Update metadata associated with a model version in backend.

Parameters:
  • name – Name of the containing registered model.
  • version – Version number of the model version.
  • stage – New desired stage for this model version.
  • description – New description.
update_registered_model(name, new_name=None, description=None)

Note

Experimental: This method may change or be removed in a future release without warning.

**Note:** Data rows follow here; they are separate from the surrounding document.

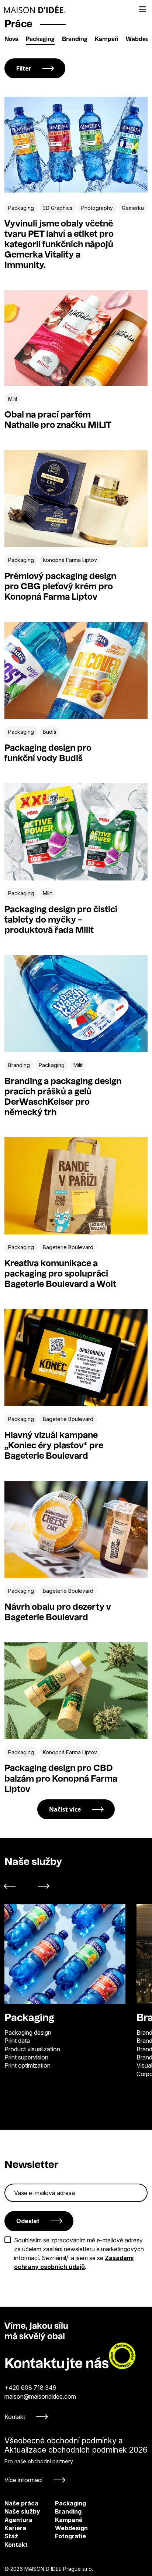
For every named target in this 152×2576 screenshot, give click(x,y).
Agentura (18, 2520)
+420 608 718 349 (30, 2387)
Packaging (40, 39)
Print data (17, 2040)
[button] (13, 1886)
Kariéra (15, 2528)
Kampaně (60, 2520)
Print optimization (27, 2065)
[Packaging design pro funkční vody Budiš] (76, 670)
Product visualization (32, 2049)
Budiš (49, 732)
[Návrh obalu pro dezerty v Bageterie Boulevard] (76, 1529)
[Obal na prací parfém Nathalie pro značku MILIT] (76, 338)
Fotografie (60, 2536)
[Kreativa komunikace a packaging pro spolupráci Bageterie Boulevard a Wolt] (76, 1185)
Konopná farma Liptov (70, 560)
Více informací (23, 2480)
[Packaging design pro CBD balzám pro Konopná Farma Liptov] (76, 1691)
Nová (11, 39)
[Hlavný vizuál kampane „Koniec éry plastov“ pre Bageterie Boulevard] (76, 1357)
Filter (23, 68)
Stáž (11, 2536)
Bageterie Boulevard (68, 1247)
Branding (74, 39)
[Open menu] (142, 9)
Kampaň (106, 39)
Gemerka (133, 208)
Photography (97, 208)
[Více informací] (76, 2460)
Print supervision (26, 2057)
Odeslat (27, 2221)
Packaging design (27, 2032)
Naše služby (22, 2511)
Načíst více (65, 1809)
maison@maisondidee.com (40, 2396)
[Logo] (35, 9)
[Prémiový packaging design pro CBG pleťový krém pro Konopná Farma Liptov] (76, 498)
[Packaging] (64, 1954)
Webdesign (60, 2528)
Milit (12, 399)
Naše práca (21, 2503)
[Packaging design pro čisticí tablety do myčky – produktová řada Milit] (76, 831)
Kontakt (14, 2416)
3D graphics (57, 208)
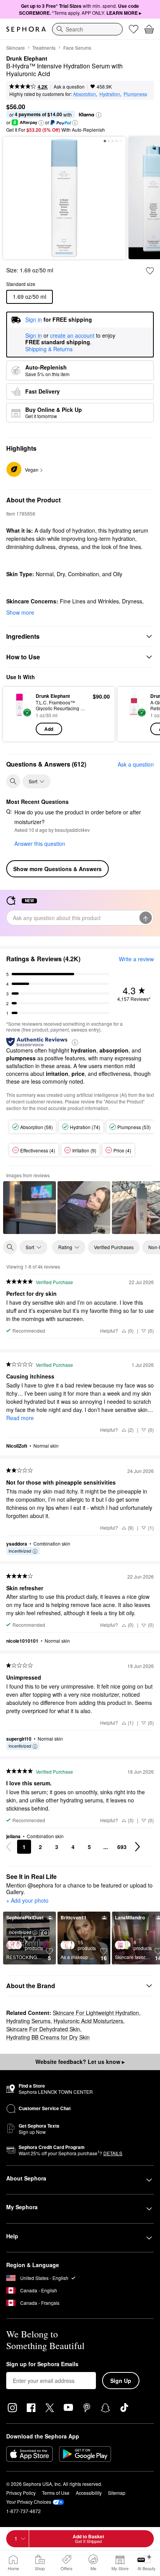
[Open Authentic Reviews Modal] (75, 1042)
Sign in (33, 335)
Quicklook (19, 714)
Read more (20, 1418)
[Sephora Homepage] (26, 29)
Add (48, 728)
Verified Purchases (114, 1247)
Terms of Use (56, 2492)
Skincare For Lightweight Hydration (96, 2013)
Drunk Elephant (26, 58)
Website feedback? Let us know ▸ (80, 2061)
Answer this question (39, 843)
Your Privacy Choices (28, 2501)
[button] (98, 115)
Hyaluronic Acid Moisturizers (88, 2021)
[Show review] (29, 1207)
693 (122, 1847)
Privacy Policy (21, 2492)
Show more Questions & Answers (57, 869)
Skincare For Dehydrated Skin (43, 2029)
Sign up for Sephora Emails (42, 2364)
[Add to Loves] (150, 271)
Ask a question (69, 86)
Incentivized (20, 1551)
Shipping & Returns (49, 349)
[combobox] (87, 29)
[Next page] (137, 1847)
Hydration (109, 94)
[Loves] (133, 29)
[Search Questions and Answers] (13, 781)
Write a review (136, 959)
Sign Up (120, 2380)
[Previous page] (9, 1847)
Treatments (44, 47)
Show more (20, 612)
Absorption (84, 94)
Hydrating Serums (28, 2021)
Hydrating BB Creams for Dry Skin (48, 2037)
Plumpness (135, 94)
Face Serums (77, 47)
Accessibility (89, 2492)
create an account (72, 335)
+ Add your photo (27, 1900)
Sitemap (116, 2492)
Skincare (15, 47)
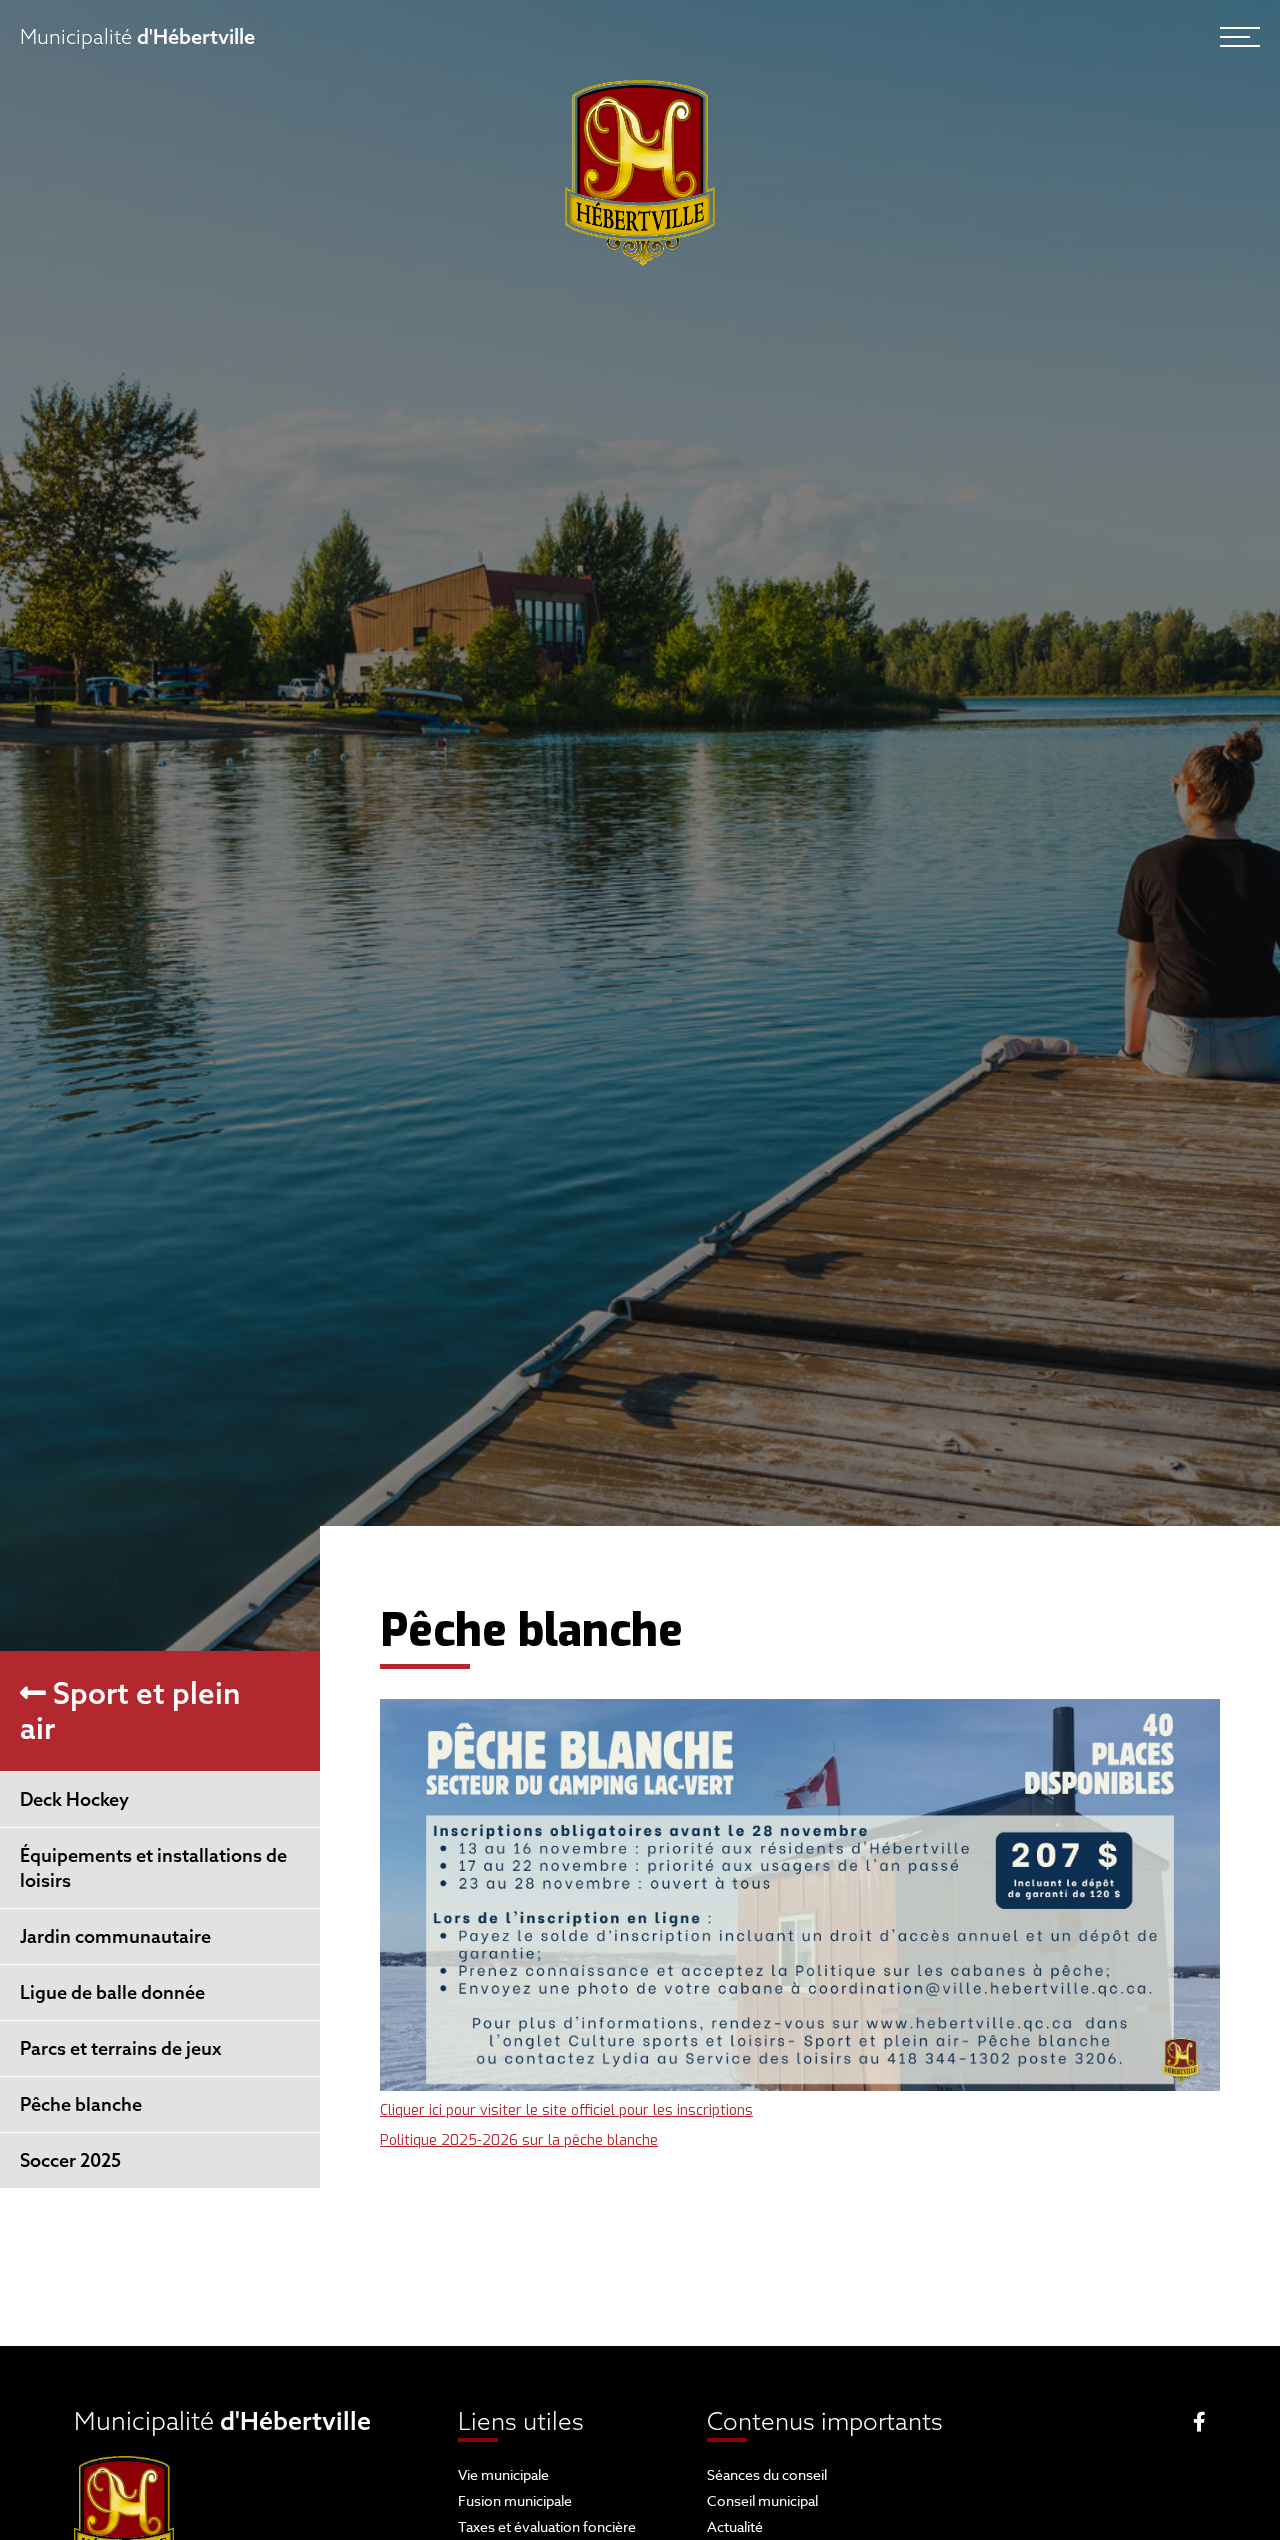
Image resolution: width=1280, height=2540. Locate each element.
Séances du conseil (767, 2474)
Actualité (735, 2526)
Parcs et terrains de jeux (121, 2048)
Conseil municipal (762, 2500)
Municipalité (137, 36)
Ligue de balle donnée (112, 1992)
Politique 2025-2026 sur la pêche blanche (519, 2140)
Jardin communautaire (115, 1936)
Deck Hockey (74, 1799)
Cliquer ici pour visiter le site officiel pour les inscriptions (566, 2110)
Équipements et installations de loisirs (153, 1868)
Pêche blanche (81, 2104)
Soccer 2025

Updates metadata for RegisteredModel entity. Either new_name or description should be non-None. Backend raises exception if a registered model with given name does not exist.

Parameters:
  • name – Name of the registered model to update.
  • new_name – (Optional) New proposed name for the registered model.
  • description – (Optional) New description.
Returns:

A single updated mlflow.entities.model_registry.RegisteredModel object.

mlflow.tracking.get_tracking_uri()

Get the current tracking URI. This may not correspond to the tracking URI of the currently active run, since the tracking URI can be updated via set_tracking_uri.

Returns:The tracking URI.
mlflow.tracking.set_tracking_uri(uri)

Set the tracking server URI. This does not affect the currently active run (if one exists), but takes effect for successive runs.

Parameters:uri
  • An empty string, or a local file path, prefixed with file:/. Data is stored locally at the provided file (or ./mlruns if empty).
  • An HTTP URI like https://my-tracking-server:5000.
  • A Databricks workspace, provided as the string “databricks” or, to use a Databricks CLI profile, “databricks://<profileName>”.